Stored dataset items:
_ _ _ _

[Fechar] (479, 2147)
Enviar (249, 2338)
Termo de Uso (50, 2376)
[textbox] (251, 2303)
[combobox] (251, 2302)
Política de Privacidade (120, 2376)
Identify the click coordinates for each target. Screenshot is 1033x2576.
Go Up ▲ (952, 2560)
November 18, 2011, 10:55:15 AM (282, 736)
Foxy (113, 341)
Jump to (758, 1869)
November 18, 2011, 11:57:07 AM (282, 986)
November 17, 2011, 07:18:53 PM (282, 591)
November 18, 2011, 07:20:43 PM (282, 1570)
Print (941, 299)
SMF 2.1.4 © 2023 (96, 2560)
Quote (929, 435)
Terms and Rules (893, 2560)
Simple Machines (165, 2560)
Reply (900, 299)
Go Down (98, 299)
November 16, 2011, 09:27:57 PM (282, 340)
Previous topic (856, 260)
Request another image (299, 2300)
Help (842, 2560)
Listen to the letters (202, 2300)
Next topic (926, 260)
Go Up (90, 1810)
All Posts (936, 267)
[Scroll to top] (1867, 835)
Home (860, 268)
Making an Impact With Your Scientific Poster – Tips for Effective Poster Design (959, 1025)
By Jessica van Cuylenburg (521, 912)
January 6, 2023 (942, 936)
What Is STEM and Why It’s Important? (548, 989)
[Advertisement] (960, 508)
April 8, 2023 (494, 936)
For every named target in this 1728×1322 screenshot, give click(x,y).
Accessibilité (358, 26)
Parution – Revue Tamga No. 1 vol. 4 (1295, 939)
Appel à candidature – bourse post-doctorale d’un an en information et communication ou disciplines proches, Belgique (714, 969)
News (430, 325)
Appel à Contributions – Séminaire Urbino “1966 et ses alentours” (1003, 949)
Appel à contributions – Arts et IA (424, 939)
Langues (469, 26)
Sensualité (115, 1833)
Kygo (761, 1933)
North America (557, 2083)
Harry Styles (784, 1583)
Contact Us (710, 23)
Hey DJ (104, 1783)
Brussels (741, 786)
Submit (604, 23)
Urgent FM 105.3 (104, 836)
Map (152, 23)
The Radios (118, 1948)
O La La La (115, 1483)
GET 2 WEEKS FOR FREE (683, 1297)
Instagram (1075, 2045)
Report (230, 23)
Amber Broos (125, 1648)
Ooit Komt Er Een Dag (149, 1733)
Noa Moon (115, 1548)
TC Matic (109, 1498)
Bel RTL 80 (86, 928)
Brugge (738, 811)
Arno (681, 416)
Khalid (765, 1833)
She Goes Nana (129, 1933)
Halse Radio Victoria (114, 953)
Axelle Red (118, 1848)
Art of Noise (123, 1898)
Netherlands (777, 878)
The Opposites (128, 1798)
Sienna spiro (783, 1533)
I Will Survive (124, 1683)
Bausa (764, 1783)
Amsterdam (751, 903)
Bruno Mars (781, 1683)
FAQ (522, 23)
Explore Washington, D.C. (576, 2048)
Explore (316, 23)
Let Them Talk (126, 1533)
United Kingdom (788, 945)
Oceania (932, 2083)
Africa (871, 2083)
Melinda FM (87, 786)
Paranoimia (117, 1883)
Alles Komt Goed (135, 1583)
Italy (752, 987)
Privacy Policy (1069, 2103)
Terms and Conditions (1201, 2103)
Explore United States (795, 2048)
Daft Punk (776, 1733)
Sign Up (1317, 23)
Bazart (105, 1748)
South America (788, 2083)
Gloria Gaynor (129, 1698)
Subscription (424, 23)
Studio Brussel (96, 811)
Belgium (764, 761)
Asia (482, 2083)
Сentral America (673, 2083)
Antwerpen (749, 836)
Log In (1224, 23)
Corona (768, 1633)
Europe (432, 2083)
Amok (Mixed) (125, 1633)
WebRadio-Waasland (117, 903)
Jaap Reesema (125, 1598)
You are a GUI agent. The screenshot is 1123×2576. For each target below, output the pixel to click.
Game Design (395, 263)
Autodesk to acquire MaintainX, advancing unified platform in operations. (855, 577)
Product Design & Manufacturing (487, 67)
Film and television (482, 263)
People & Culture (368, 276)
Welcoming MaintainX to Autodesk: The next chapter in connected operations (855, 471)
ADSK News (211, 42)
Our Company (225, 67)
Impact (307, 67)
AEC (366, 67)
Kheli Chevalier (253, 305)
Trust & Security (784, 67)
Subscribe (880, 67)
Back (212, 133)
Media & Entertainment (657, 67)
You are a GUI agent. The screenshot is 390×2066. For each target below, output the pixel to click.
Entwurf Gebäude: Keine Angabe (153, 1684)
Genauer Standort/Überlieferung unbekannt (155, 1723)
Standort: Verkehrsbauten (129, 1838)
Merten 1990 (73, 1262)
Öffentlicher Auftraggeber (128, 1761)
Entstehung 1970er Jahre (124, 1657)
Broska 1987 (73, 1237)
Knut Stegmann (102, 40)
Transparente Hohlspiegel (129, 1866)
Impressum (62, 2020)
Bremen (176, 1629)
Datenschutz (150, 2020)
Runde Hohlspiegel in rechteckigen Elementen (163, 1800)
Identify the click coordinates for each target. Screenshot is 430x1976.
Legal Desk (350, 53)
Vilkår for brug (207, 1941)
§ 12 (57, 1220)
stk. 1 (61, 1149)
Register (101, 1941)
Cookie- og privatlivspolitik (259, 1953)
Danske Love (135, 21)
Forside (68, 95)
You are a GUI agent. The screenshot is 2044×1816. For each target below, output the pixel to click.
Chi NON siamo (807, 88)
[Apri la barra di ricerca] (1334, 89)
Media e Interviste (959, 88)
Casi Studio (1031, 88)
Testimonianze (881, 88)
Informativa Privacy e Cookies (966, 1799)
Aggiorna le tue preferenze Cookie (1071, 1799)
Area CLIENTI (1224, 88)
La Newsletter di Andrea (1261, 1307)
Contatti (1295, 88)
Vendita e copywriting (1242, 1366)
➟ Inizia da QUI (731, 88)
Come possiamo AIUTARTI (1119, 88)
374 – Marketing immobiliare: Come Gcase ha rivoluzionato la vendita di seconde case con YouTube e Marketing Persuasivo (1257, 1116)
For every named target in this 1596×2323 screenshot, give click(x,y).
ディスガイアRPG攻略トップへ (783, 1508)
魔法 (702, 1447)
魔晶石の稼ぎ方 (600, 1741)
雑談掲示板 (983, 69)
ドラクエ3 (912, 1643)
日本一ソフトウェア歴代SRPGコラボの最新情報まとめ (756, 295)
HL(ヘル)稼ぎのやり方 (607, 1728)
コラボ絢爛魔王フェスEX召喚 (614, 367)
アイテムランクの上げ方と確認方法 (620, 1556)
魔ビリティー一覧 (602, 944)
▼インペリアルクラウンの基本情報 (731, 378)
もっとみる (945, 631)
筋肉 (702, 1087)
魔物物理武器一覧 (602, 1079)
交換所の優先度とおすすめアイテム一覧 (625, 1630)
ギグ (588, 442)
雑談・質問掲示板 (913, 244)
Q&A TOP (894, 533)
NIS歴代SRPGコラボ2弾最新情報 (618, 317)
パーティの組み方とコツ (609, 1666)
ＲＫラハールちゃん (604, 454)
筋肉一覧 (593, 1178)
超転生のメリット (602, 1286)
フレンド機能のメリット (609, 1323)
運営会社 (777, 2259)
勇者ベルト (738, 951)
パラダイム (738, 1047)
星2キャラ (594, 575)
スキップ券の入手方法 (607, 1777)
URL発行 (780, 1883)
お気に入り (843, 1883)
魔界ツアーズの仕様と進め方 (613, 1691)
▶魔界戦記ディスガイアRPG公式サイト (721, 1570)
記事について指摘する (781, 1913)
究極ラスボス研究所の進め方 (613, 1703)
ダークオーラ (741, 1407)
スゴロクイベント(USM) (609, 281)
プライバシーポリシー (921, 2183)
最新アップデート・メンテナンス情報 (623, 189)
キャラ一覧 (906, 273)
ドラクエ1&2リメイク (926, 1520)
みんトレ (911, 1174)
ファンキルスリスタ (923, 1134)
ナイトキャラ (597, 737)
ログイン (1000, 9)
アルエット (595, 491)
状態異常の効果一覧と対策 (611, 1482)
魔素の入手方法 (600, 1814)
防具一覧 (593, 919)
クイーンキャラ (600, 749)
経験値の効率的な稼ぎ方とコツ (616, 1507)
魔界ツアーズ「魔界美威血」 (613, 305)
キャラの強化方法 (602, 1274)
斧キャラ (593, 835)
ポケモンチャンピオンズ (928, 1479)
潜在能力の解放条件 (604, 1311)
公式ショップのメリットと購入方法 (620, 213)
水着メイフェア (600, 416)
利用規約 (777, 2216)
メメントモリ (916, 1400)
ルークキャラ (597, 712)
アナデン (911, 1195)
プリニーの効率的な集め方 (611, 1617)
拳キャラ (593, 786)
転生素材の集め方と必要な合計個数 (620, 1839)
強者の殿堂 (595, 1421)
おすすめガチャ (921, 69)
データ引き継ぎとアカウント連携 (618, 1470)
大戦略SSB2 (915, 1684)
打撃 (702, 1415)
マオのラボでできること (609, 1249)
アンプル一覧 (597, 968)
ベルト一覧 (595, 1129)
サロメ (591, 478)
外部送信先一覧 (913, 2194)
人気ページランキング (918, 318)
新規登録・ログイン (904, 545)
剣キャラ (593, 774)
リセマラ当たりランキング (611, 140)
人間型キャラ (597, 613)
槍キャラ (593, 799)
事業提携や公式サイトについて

_ _ _ _

■ What to produce ■
Copy each line in the entries above where the word "Identify" shows up.

■ Answer box ■
Identify the click coordinates for each target. Screenshot is 1033x2576.
Identify the click coordinates for each target. Screenshot is 430x1976.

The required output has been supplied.